Segment Open

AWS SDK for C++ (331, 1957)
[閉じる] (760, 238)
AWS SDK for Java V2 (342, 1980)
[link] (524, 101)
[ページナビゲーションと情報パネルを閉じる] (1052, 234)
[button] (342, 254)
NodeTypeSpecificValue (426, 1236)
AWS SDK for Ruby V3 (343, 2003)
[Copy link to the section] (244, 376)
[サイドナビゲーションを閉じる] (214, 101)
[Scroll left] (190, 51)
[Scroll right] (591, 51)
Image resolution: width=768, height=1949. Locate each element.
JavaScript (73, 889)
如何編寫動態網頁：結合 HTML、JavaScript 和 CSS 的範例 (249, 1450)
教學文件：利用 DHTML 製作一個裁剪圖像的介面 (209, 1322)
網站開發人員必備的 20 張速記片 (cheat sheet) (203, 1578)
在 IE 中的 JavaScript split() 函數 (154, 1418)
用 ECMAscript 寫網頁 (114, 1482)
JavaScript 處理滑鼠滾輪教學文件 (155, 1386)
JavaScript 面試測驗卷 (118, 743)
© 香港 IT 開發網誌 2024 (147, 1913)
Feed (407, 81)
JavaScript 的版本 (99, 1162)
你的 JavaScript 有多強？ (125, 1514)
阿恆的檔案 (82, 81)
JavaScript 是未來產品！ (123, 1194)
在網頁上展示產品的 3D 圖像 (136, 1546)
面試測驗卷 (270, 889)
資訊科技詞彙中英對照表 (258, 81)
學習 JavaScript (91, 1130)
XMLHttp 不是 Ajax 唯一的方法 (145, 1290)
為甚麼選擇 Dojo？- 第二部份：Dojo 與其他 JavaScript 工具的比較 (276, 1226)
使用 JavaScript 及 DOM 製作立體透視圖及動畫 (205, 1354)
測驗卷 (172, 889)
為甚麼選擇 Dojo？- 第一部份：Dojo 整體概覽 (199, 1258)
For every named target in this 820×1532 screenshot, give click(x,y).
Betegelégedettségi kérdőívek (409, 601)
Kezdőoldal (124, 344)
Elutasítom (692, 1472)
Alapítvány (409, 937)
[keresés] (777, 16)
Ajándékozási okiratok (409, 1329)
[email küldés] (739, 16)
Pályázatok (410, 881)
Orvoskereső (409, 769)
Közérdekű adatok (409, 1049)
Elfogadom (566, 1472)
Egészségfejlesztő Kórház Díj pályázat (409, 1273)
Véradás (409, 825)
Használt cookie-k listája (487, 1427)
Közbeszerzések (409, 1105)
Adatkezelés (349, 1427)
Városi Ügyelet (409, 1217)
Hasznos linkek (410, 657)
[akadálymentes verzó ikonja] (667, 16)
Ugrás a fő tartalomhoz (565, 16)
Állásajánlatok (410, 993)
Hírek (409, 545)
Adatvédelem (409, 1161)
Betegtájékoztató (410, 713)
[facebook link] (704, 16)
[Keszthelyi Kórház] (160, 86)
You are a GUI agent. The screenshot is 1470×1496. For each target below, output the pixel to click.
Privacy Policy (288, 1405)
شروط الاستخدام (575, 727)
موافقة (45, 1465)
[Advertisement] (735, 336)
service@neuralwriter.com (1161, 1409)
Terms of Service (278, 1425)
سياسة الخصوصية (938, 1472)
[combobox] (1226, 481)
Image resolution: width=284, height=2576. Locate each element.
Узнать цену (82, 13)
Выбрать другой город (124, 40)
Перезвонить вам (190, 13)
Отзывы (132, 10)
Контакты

Segment Closed

## WHAT NEEDS TO BE DONE
Taking the line with "[email küldés] (739, 16)" as the first and the line with "Узнать цену (82, 13)" as the last, retype that stretch of the data above exactly, with no other lines.

## YOUR RESPONSE
[email küldés] (739, 16)
Pályázatok (410, 881)
Orvoskereső (409, 769)
Közérdekű adatok (409, 1049)
Elfogadom (566, 1472)
Egészségfejlesztő Kórház Díj pályázat (409, 1273)
Véradás (409, 825)
Használt cookie-k listája (487, 1427)
Közbeszerzések (409, 1105)
Adatkezelés (349, 1427)
Városi Ügyelet (409, 1217)
Hasznos linkek (410, 657)
[akadálymentes verzó ikonja] (667, 16)
Ugrás a fő tartalomhoz (565, 16)
Állásajánlatok (410, 993)
Hírek (409, 545)
Adatvédelem (409, 1161)
Betegtájékoztató (410, 713)
[facebook link] (704, 16)
[Keszthelyi Kórház] (160, 86)
You are a GUI agent. The screenshot is 1470×1496. For each target below, output the pixel to click.
Privacy Policy (288, 1405)
شروط الاستخدام (575, 727)
موافقة (45, 1465)
[Advertisement] (735, 336)
service@neuralwriter.com (1161, 1409)
Terms of Service (278, 1425)
سياسة الخصوصية (938, 1472)
[combobox] (1226, 481)
Image resolution: width=284, height=2576. Locate each element.
Узнать цену (82, 13)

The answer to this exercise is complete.